| Task to complete |
Check every line of the entries that follow, and copy the ones containing "computer".

(Records from a data collection)
━━━━━━━━

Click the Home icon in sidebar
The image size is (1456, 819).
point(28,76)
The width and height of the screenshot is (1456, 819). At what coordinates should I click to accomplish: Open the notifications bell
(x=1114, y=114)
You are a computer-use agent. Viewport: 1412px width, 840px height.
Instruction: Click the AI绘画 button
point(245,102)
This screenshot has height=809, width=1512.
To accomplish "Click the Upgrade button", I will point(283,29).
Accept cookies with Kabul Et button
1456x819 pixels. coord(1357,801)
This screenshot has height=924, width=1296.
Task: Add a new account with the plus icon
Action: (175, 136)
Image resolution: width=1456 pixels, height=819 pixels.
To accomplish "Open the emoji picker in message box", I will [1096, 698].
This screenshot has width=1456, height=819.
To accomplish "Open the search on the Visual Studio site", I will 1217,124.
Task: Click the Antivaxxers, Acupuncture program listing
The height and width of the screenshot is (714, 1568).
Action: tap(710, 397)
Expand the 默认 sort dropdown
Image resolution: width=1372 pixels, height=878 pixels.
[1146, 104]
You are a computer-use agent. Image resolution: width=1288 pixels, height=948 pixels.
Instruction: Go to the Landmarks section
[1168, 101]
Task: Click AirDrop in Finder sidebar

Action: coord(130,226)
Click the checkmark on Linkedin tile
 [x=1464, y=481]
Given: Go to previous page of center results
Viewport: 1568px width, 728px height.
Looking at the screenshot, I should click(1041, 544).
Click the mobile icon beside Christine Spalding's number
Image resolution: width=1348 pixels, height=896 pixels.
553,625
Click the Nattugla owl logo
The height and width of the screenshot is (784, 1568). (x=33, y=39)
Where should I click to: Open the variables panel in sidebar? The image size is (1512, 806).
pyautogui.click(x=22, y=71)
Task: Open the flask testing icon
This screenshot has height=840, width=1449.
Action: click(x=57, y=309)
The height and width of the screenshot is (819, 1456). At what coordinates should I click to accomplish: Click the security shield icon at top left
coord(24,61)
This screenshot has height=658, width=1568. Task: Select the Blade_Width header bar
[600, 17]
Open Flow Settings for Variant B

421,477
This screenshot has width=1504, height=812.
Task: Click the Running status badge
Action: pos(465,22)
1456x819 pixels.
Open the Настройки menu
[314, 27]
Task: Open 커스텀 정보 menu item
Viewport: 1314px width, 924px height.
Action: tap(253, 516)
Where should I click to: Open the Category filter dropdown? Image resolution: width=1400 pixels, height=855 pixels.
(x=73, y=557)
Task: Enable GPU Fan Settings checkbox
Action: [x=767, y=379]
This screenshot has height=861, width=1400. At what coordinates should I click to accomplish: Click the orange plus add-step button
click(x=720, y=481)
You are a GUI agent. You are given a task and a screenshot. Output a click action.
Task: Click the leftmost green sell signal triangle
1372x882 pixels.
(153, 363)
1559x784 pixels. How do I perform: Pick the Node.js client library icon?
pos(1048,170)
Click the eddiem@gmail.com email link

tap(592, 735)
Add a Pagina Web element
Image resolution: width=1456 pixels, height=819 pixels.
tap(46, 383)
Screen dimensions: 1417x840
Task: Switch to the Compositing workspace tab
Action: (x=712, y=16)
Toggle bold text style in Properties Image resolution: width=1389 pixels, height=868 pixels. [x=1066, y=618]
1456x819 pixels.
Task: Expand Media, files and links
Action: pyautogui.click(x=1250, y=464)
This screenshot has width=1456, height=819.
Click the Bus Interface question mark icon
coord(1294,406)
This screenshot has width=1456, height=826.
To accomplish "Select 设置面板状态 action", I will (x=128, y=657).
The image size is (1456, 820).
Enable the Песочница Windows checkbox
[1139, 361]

━━━━━━━━

| Result for this task |
You are a computer-use agent. Viewport: 1412px width, 840px height.
You are a computer-use agent. Image resolution: width=1288 pixels, height=948 pixels.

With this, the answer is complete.